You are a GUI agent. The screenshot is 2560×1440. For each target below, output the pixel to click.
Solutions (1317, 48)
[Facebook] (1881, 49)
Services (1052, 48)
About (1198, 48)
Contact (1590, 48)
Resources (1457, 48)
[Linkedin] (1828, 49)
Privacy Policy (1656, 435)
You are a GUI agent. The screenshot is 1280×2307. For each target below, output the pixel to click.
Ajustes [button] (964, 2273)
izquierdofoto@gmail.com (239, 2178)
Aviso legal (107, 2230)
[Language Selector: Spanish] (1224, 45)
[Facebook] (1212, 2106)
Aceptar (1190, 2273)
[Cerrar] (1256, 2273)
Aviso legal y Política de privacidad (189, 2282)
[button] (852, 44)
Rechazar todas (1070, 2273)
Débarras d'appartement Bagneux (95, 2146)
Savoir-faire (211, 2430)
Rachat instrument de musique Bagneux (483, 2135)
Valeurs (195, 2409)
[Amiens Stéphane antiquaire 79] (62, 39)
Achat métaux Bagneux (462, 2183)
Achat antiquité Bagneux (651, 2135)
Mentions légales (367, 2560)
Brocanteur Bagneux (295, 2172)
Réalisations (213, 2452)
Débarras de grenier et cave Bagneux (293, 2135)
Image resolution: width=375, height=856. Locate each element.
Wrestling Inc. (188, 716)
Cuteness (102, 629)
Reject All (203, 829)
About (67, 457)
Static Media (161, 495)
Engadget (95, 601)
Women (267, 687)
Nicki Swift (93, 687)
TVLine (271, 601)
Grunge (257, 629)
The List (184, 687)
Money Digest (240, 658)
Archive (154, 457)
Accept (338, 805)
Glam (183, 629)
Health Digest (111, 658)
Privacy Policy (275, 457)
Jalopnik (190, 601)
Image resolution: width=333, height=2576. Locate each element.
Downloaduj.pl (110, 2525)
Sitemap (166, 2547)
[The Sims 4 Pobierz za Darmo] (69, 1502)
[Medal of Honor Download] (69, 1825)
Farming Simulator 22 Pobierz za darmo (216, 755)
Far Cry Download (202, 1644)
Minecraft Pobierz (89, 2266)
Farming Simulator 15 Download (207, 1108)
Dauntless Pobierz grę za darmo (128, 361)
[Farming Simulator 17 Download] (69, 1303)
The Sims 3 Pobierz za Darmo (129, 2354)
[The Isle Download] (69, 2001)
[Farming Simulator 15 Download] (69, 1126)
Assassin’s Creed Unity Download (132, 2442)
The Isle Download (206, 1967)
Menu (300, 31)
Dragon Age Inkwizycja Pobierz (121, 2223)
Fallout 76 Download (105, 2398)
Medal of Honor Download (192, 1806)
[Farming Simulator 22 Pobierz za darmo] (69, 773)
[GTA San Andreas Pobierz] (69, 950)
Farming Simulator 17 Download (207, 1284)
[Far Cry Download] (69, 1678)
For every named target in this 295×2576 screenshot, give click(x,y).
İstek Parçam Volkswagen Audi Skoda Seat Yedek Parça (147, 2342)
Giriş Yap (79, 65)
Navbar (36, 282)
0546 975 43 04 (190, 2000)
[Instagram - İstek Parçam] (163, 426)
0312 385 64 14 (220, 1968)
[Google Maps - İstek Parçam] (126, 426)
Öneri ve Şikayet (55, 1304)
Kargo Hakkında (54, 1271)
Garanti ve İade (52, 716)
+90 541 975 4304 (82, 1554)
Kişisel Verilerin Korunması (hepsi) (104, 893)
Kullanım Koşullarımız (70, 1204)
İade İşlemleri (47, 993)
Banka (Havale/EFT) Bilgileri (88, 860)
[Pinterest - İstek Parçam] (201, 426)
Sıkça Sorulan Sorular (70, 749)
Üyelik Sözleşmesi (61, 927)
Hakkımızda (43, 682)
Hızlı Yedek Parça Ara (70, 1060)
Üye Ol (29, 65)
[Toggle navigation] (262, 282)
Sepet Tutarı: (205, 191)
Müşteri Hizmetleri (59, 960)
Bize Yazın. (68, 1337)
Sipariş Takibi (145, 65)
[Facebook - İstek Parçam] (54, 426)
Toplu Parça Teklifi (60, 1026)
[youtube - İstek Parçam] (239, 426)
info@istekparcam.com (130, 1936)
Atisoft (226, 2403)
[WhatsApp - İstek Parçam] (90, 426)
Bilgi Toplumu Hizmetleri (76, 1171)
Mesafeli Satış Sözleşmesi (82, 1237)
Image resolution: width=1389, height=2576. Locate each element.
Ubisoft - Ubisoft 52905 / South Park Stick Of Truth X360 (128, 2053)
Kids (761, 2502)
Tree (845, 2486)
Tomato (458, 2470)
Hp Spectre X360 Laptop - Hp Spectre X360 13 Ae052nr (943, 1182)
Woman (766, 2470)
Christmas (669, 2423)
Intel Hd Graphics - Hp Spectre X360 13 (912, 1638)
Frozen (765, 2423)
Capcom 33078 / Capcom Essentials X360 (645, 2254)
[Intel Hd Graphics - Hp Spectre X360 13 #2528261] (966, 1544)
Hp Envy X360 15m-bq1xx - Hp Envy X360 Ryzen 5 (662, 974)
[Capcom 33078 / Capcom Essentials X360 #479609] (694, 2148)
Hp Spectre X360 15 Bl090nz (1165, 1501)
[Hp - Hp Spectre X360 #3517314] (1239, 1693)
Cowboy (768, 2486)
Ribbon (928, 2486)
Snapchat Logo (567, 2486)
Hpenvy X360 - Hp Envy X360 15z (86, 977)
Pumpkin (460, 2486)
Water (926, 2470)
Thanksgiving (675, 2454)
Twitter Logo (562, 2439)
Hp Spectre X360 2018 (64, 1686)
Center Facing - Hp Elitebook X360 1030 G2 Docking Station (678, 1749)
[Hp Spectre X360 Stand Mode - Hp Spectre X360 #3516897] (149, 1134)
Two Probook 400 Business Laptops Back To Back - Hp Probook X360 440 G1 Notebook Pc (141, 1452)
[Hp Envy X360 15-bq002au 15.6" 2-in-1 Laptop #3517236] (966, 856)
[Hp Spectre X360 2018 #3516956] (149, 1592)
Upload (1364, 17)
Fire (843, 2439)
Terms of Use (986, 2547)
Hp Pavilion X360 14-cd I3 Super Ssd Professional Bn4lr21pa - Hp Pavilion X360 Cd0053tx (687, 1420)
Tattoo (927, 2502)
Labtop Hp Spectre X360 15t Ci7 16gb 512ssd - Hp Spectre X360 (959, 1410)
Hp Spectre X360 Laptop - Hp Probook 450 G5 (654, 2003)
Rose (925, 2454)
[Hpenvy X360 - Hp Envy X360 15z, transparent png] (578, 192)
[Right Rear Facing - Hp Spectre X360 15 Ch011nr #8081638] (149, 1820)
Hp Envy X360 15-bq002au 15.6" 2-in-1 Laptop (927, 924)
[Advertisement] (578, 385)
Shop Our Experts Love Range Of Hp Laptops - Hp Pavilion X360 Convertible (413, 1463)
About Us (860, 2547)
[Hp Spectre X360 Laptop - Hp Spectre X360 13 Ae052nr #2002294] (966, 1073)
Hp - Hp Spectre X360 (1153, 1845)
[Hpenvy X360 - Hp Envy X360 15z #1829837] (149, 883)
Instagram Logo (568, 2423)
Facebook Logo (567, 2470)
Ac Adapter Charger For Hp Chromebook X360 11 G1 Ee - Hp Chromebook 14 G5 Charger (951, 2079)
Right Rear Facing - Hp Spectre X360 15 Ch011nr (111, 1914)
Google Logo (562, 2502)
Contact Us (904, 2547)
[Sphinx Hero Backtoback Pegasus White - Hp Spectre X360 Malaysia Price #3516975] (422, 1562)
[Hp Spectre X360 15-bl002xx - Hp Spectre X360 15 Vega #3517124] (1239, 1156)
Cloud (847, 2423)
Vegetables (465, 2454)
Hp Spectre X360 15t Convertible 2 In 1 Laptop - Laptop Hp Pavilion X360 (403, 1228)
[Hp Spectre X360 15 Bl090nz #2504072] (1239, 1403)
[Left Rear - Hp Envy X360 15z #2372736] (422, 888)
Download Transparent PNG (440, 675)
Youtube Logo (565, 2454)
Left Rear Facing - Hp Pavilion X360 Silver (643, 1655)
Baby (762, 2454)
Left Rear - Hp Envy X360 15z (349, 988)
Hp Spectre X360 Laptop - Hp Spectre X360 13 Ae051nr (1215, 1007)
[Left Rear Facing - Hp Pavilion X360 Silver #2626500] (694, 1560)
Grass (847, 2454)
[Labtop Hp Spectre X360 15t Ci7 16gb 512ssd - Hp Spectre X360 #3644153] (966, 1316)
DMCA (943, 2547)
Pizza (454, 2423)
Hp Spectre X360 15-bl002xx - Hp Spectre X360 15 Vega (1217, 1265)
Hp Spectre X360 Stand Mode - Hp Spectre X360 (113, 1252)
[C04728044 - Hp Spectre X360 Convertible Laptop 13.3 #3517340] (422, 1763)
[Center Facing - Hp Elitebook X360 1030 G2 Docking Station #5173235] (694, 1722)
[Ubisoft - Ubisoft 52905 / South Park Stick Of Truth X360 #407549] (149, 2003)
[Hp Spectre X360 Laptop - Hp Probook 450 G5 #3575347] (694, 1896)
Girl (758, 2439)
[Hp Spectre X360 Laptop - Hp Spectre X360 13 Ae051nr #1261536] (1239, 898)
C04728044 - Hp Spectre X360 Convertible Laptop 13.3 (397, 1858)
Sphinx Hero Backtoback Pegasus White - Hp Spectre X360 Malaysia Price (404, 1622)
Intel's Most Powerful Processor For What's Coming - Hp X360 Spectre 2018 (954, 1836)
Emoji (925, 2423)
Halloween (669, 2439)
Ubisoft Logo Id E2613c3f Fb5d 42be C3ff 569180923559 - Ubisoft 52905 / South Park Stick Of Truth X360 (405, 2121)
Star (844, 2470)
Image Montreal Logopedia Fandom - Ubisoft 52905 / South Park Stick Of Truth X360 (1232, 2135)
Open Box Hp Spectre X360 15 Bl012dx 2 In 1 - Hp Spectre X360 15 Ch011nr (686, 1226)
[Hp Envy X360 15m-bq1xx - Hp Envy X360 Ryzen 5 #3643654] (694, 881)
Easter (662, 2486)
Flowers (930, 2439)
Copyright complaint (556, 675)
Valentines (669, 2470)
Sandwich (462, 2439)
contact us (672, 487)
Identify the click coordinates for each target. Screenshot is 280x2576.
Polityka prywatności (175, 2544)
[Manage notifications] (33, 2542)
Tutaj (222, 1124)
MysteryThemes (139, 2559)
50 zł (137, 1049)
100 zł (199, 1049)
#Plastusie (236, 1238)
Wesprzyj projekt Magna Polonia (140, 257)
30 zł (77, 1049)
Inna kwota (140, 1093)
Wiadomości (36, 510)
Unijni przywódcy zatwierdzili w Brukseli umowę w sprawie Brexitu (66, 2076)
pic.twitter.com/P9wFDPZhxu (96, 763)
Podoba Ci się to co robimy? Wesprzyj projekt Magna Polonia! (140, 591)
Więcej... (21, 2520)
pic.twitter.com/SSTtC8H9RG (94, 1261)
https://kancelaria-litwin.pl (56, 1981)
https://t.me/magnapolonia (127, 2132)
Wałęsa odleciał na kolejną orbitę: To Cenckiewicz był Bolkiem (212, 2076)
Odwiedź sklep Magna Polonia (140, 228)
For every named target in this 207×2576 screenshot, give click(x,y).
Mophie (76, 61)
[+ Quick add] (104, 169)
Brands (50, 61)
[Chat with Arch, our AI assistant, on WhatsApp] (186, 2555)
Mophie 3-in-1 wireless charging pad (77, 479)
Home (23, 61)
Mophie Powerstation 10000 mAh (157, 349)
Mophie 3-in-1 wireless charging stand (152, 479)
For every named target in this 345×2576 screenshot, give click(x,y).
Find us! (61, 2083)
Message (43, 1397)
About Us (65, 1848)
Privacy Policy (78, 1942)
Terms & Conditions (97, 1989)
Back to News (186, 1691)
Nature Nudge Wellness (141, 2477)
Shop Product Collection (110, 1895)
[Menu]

What you are asked to do. Of the entries above, repeat exactly the lines from the line with "Google Logo (562, 2502)" through the line with "[Center Facing - Hp", both of them included.

Response to this task.
Google Logo (562, 2502)
Contact Us (904, 2547)
[Sphinx Hero Backtoback Pegasus White - Hp Spectre X360 Malaysia Price #3516975] (422, 1562)
[Hp Spectre X360 15-bl002xx - Hp Spectre X360 15 Vega #3517124] (1239, 1156)
Cloud (847, 2423)
Vegetables (465, 2454)
Hp Spectre X360 15t Convertible 2 In 1 Laptop - Laptop Hp Pavilion X360 (403, 1228)
[Hp Spectre X360 15 Bl090nz #2504072] (1239, 1403)
[Left Rear - Hp Envy X360 15z #2372736] (422, 888)
Download Transparent PNG (440, 675)
Youtube Logo (565, 2454)
Left Rear Facing - Hp Pavilion X360 Silver (643, 1655)
Baby (762, 2454)
Left Rear - Hp Envy X360 15z (349, 988)
Hp Spectre X360 Laptop - Hp Spectre X360 13 Ae051nr (1215, 1007)
[Left Rear Facing - Hp Pavilion X360 Silver #2626500] (694, 1560)
Grass (847, 2454)
[Labtop Hp Spectre X360 15t Ci7 16gb 512ssd - Hp Spectre X360 #3644153] (966, 1316)
DMCA (943, 2547)
Pizza (454, 2423)
Hp Spectre X360 15-bl002xx - Hp Spectre X360 15 Vega (1217, 1265)
Hp Spectre X360 Stand Mode - Hp Spectre X360 (113, 1252)
[C04728044 - Hp Spectre X360 Convertible Laptop 13.3 #3517340] (422, 1763)
[Center Facing - Hp Elitebook X360 1030 G2 Docking Station #5173235] (694, 1722)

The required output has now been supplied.